Degenerate strcmp

C

Chris Dollin

Keith said:
No, it says that strlen takes a char* (actually a const char*).

It also says (at least it does in this C90 draft here) "... computes the
length of the string pointed to by s". The Hedgehog presumably counts
that as saying specifically that `strlen` takes a string (as opposed
to just any `char*` value).
 
K

Keith Thompson

Chris Dollin said:
It also says (at least it does in this C90 draft here) "... computes the
length of the string pointed to by s". The Hedgehog presumably counts
that as saying specifically that `strlen` takes a string (as opposed
to just any `char*` value).

No doubt. Unfortunately, the Hedgehog is mistaken (though I have no
doubt it was an innocent mistake). A pointer to a string is not a
string.
 
C

Chris Dollin

Keith said:
No doubt. Unfortunately, the Hedgehog is mistaken (though I have no
doubt it was an innocent mistake).

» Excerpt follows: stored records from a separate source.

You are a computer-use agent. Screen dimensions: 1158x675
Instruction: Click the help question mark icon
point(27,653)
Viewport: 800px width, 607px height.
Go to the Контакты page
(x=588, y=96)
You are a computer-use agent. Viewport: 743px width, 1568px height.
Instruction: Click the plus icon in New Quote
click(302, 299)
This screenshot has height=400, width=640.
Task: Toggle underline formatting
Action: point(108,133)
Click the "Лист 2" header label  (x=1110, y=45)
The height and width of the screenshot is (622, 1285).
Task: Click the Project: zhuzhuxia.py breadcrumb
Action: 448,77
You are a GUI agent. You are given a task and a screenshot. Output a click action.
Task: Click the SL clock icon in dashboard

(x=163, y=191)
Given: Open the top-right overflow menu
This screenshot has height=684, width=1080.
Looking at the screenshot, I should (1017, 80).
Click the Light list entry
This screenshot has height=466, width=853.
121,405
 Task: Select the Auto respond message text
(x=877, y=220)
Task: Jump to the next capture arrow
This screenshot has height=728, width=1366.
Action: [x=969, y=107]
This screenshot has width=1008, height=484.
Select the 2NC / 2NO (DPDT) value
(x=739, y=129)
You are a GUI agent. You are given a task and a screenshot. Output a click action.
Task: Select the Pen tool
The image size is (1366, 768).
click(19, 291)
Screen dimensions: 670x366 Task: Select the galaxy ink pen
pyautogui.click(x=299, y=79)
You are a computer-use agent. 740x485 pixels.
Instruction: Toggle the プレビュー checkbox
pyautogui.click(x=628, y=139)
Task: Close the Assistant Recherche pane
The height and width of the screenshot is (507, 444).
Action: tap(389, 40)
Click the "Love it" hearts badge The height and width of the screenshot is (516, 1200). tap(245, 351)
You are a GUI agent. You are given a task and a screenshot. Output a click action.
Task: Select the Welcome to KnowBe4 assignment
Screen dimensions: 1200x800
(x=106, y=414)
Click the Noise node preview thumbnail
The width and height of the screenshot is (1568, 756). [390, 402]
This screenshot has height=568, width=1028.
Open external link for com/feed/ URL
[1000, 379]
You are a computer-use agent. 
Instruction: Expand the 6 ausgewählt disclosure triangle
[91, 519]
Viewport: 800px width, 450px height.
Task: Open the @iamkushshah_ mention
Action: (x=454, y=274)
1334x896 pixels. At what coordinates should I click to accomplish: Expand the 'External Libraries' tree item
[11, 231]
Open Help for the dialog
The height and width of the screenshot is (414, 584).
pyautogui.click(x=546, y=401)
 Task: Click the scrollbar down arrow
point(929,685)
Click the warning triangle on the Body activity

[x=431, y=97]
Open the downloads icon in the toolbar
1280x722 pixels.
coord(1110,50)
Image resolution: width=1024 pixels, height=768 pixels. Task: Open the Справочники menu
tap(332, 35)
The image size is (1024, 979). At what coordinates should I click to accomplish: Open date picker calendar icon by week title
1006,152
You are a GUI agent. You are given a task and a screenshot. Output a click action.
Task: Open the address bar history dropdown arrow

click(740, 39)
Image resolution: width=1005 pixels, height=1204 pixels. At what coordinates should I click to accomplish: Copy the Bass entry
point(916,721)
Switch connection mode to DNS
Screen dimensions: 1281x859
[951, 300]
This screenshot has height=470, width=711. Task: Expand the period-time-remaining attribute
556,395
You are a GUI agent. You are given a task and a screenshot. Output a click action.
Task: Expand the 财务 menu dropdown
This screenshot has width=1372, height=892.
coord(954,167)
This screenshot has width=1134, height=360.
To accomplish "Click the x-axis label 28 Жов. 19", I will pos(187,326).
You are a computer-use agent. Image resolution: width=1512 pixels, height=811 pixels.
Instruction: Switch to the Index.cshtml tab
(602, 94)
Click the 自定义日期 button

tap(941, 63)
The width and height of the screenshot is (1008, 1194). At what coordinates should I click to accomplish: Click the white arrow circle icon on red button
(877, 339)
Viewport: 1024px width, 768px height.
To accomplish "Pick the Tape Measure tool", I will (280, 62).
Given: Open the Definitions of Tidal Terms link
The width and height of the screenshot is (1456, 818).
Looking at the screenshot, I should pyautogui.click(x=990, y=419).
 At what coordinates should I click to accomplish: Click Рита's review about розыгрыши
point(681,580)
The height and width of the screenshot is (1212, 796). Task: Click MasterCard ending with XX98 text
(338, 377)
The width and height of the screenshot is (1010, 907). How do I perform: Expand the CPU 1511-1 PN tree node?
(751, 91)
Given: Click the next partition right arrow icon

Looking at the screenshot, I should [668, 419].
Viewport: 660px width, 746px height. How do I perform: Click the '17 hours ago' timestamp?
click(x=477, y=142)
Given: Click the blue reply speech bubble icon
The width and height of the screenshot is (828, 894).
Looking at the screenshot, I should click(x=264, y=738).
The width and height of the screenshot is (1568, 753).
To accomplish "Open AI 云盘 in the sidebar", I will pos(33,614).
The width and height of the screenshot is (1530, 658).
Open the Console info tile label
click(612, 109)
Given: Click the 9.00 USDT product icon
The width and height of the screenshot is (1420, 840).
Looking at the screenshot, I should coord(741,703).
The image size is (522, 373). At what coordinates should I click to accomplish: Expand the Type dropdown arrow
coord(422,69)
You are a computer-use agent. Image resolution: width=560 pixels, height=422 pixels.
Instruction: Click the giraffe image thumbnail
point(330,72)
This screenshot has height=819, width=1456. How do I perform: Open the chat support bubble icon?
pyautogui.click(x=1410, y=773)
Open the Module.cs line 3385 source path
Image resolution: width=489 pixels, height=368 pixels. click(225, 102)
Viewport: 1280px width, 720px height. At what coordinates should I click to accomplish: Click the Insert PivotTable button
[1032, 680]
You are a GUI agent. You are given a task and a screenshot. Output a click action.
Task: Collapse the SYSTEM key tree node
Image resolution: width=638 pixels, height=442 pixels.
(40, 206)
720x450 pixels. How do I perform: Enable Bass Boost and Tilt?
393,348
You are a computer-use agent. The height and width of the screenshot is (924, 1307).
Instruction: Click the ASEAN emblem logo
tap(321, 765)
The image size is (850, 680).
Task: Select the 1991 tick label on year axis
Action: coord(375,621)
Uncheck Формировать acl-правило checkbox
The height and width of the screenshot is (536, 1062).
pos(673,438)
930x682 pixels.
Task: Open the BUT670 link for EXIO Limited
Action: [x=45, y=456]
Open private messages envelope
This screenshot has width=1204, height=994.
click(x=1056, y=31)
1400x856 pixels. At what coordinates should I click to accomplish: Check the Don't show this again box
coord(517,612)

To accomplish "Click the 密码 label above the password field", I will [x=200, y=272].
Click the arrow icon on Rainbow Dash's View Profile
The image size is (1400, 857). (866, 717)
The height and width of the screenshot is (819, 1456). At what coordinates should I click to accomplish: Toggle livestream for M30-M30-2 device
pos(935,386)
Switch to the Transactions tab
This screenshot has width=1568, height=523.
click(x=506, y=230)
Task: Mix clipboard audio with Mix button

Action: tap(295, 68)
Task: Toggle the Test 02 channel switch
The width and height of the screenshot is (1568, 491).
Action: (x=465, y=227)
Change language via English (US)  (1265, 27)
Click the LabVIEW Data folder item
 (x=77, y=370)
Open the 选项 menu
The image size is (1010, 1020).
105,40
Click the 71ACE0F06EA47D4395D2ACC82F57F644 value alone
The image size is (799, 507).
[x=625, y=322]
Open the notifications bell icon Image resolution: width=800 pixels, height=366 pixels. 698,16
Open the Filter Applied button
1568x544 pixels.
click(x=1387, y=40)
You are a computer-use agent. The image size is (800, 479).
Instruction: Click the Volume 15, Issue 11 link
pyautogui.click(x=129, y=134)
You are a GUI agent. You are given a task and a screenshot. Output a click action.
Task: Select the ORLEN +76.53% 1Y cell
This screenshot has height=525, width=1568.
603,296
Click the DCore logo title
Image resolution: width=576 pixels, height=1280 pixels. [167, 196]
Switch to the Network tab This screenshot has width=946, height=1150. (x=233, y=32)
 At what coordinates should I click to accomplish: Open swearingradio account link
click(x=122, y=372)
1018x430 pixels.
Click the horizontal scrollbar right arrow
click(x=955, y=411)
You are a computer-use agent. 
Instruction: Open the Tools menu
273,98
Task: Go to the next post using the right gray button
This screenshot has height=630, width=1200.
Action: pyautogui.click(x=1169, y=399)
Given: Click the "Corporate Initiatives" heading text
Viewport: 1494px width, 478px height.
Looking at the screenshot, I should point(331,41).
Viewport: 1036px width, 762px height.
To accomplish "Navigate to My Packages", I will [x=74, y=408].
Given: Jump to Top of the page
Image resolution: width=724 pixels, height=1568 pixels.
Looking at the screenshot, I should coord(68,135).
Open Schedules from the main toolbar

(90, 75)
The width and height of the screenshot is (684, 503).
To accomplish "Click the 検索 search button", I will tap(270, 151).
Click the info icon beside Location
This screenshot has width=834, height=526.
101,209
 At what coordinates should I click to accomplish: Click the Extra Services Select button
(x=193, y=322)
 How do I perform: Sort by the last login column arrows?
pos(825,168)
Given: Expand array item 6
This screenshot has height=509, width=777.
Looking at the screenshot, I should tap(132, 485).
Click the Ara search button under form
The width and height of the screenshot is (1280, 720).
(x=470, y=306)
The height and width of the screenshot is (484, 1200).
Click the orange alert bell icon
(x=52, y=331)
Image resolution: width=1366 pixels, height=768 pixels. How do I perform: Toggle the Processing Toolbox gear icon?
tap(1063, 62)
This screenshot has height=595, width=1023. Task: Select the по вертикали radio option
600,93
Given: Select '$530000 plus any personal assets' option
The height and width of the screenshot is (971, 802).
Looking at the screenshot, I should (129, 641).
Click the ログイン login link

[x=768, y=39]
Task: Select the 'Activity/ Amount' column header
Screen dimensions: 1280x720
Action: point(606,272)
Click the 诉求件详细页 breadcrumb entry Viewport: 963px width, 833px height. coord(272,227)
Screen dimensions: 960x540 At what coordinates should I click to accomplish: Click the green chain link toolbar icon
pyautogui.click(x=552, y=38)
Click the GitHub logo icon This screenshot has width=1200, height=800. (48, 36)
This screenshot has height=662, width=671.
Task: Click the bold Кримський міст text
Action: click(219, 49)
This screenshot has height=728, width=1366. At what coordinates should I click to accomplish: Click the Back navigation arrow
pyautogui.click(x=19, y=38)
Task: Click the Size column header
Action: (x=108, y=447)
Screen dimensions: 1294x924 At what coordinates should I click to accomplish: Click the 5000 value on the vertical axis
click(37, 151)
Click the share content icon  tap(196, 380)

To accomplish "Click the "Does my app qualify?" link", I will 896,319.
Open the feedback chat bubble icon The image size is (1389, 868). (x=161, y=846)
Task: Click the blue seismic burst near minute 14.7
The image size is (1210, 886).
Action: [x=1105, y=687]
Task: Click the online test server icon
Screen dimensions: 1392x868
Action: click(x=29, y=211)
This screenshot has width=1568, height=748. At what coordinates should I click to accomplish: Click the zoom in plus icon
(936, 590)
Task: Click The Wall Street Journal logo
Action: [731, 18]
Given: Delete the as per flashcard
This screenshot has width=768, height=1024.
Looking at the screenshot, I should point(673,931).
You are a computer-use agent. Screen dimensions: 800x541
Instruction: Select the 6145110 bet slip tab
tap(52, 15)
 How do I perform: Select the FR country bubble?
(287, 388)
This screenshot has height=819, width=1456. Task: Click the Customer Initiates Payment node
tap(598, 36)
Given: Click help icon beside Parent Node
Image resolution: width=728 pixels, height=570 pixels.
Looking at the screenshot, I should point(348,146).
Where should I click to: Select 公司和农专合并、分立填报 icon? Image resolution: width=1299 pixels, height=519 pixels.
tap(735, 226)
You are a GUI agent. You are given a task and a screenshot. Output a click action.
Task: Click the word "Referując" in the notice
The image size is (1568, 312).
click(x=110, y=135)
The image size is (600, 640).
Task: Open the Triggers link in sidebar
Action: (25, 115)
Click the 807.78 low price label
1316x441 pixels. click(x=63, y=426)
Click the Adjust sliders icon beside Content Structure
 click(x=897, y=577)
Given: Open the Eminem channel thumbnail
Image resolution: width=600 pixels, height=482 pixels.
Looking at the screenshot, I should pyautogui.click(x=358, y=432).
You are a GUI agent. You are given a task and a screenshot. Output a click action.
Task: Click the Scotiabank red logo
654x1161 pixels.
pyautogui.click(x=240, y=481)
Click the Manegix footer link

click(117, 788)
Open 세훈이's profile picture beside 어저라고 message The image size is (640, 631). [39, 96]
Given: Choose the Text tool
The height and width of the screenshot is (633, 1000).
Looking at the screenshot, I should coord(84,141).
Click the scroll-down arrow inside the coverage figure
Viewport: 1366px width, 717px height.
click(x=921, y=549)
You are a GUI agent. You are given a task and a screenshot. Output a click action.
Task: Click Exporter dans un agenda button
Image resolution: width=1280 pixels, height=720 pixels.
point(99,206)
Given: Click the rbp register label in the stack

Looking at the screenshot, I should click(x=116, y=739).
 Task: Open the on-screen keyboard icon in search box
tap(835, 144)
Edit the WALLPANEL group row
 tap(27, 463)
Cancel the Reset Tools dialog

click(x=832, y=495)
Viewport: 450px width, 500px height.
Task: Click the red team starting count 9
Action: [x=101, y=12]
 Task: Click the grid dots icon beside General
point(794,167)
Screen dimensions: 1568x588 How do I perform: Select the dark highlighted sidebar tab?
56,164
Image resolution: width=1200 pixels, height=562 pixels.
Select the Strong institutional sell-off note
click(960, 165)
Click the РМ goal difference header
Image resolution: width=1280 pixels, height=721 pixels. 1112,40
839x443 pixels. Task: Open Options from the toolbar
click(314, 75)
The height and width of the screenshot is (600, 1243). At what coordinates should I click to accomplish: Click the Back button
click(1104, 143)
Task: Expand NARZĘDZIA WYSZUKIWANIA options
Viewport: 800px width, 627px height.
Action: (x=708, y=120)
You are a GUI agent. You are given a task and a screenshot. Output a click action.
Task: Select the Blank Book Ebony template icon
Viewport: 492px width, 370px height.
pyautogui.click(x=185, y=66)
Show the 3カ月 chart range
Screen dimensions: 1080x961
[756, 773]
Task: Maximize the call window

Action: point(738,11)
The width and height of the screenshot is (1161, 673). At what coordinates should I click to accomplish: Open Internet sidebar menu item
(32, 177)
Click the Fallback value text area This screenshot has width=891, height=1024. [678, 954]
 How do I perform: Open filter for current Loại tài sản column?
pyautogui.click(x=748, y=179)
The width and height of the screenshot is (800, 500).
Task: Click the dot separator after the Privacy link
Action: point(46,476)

A pointer to a string is not a
string.

My sloopiness. I forget that a string is the null-terminated-char-sequence
and tend to use "string" to mean pointer-to-ditto.
 
K

Kenneth Brody

main() { printf("%d\n",strlen(malloc(0))); }
[...]
The C library functions are only required to behave correctly if you call
them correctly. If you call them with random data, all bets are off.
(In this particular case, it may well produce a segmentation fault, because
malloc(0) may return null.)

No I believe malloc(0) can never return null - after all, how could it
not be possible to allocate 0 bytes of memory!
[...]

What you believe is irrelevent. Quoting 7.20.3:

If the size of the space requested is zero, the behavior is
implementation defined: either a null pointer is returned, or
the behavior is as if the size were some nonzero value, except
that the returned pointer shall not be used to access an object.

--
+-------------------------+--------------------+-----------------------+
| Kenneth J. Brody | www.hvcomputer.com | #include |
| kenbrody/at\spamcop.net | www.fptech.com | <std_disclaimer.h> |
+-------------------------+--------------------+-----------------------+
Don't e-mail me at: <mailto:[email protected]>
 
F

Francine.Neary

Enumerating all of the reasons why this causes UB is left as an
exercise to the reader.

I'll have a go:
1) Uses variadic function with no prototype in scope.
2) Whether or not malloc(0) returns null, it is UB to try to
dereference it, and strlen is going to dereference it all right...
3) ...and there's no reason to expect it to point to a string, as
strlen requires.
4) Uses %d as a format specifier for a size_t... though as the
compiler assumes that strlen (used without a prototype) returns an
int, maybe these two bugs cancel each other out.
5) Similarly, if the compiler assumes malloc returns int, and doesn't
know anything about strlen's arguments as there's no prototype around,
the conversion void * -> int -> char * is, I believe, implementation
defined.
6) Execution falls off the end of a non-void function without
returning a value.
 
F

Flash Gordon

I'll have a go:
1) Uses variadic function with no prototype in scope.
2) Whether or not malloc(0) returns null, it is UB to try to
dereference it, and strlen is going to dereference it all right...
3) ...and there's no reason to expect it to point to a string, as
strlen requires.
4) Uses %d as a format specifier for a size_t... though as the
compiler assumes that strlen (used without a prototype) returns an
int, maybe these two bugs cancel each other out.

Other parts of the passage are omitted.